• [Problem requirements]:
Shift every coordinate in the answers by -46 and rewrite the stretch from the line containing "You are a computer-use" through the line containing "[x=747, y=338]", requests included. Give only those lines.

• [Data to process]:
# # # # #
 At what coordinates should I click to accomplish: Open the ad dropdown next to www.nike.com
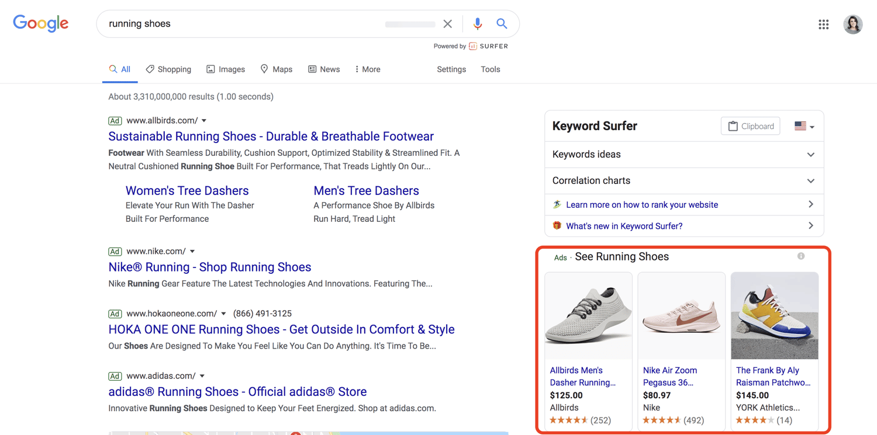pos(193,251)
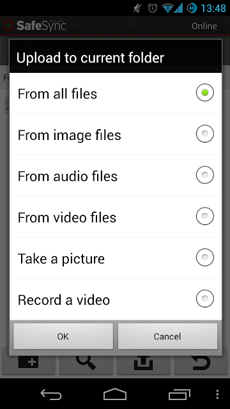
# # # # #
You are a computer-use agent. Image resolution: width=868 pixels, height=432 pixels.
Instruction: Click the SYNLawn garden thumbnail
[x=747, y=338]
# # # # #
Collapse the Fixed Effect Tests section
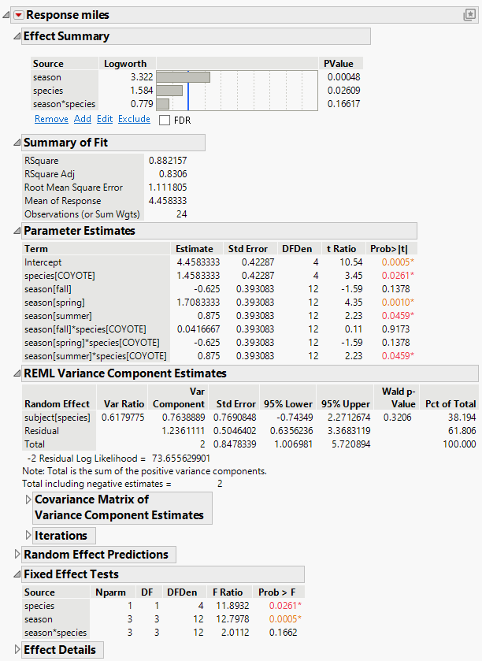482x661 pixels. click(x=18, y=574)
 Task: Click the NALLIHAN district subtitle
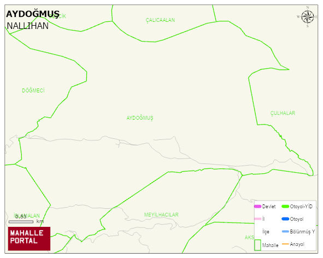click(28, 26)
# # # # #
• [The answer]:
You are a computer-use agent. Image resolution: width=868 pixels, height=432 pixels.
Instruction: Click the SYNLawn garden thumbnail
[x=701, y=292]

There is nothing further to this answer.